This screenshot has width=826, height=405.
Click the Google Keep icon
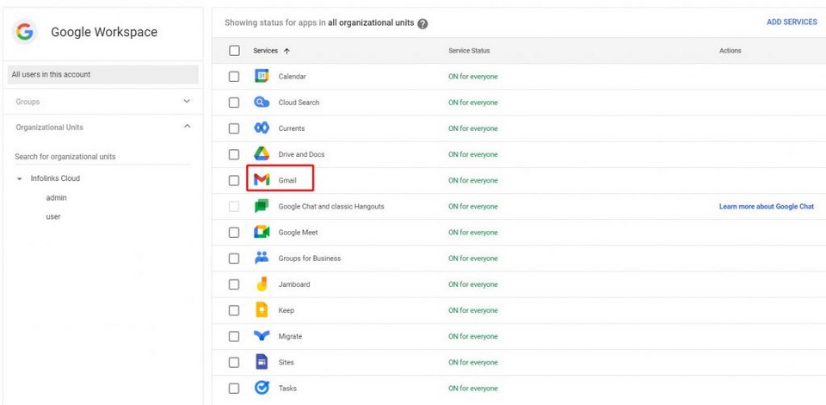[x=262, y=310]
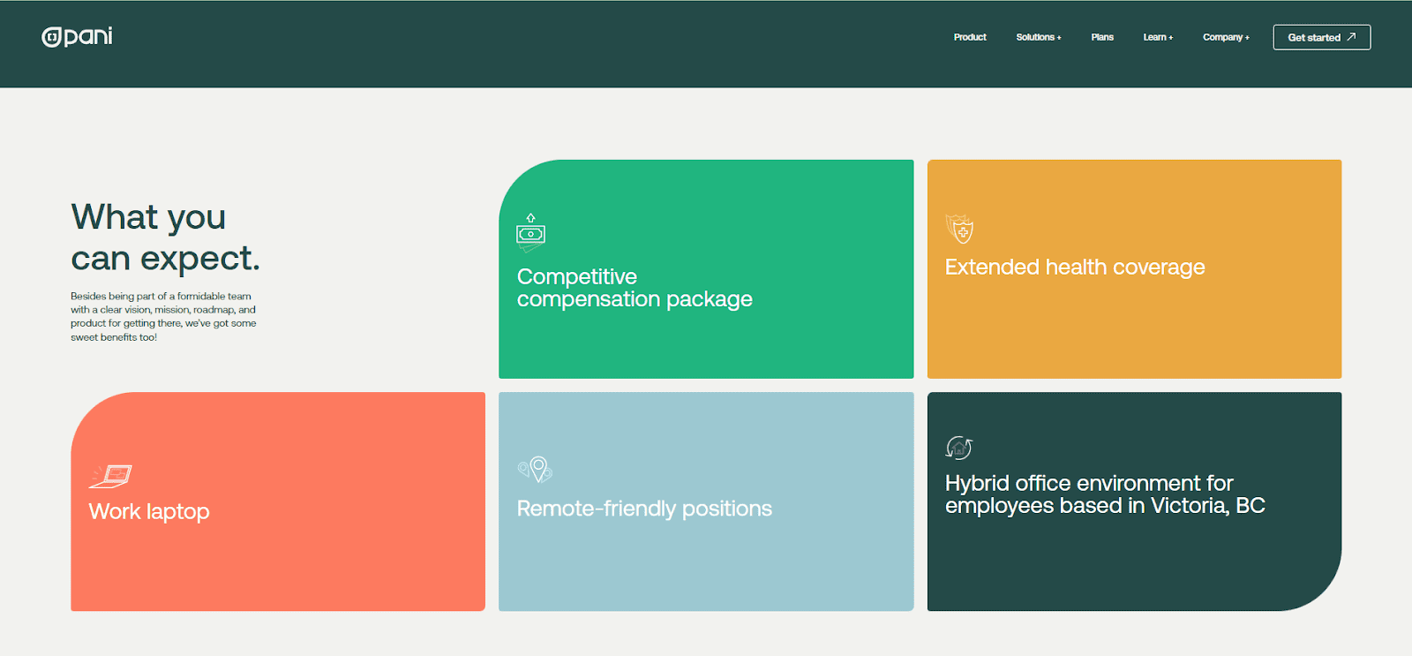
Task: Click the What you can expect heading
Action: [165, 238]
■ ■ ■ ■ ■
**YOUR GOAL**
Rewrite these lines with "Google Keep" changed to "Google Drive" and nothing else altered. Omit the pictures from your answer.

**REPLY**
This screenshot has width=826, height=405.
Click the Google Drive icon
[x=262, y=310]
Task: Click the What you can expect heading
Action: [165, 238]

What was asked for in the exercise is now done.